● **CONSIGNE**
Pour chacune des affirmations suivantes, dites si elle concorde avec le texte sur Simonsen reproduit ci-dessous, en répondant par oui ou par non et en citant les mots exacts qui tranchent. (a) Olga dirige un petit atelier de couture. (b) Simonsen attribue ses renvois successifs à ses propres erreurs. (c) La fin du texte se situe à l'approche de Pâques.

● **TEXTE DE LA PAGE**
<<<<

Il va de boulot en boulot, se faisant renvoyer à chaque fois, mais pensant toujours que c'est la faute des autres. Il recourt à son fils pour trouver un autre emploi.

Olga, elle, est à la tête d'un petit atelier de couture qu'elle tâche de maintenir à flots, vaille que vaille, malgré les dettes.

Simonsen drague les jeunes femmes qui viennent dans l'atelier faire des essayages :
"« - C'est étonnant comme cette couleur vous sied, mademoiselle Hellum... mais tout sied aux belles, comme on dit...
- Voulez-vous vous taire ! » fit Mlle Hellum en riant.
Jolie fille, cette demoiselle Hellum. Olga échancrait le col... l'autre courbait la nuque et se trémoussait un peu, car les ciseaux froids la chatouillaient... Elle avait une jolie nuque potelée où les cheveux blonds frisés descendaient très bas... et des bras ronds et souples.
« C'est cher, ça, je pense », dit Simonsen, et il tâta la soie... et le bras pendant qu'Olga allait chercher la manche.
« Fi donc ! Simonsen », dit Mlle Hellum en riant.
Olga avait l'air furieuse... elle le poussa de côté et enfila la manche.
" (pages 107-108).

Noël approche, Simonsen s'est encore fait renvoyer... Il se fait vieux, il est de plus en plus difficile pour lui de retrouver du travail.
Il va devoir faire des compromis...

Poids de la société, problèmes financiers, désespoir.

>>>>

● **DONNÉES FOURNIES**
<<<<

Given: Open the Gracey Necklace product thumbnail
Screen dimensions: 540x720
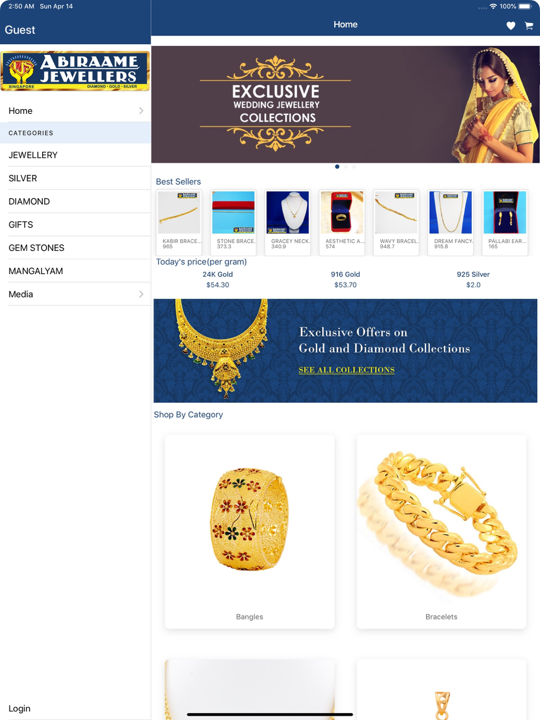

>>>>
<<<<

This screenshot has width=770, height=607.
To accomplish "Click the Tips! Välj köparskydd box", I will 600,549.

>>>>
<<<<

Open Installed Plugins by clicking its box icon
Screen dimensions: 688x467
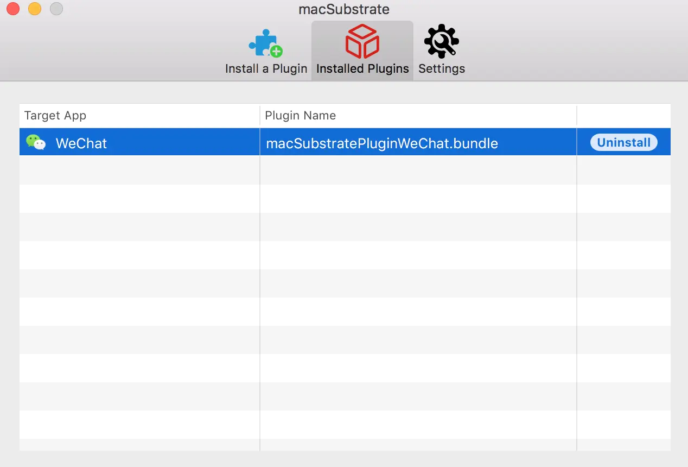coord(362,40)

>>>>

● **RÉPONSE**
(a) Oui : « Olga, elle, est à la tête d'un petit atelier de couture ».
(b) Non : « pensant toujours que c'est la faute des autres ».
(c) Non : « Noël approche ».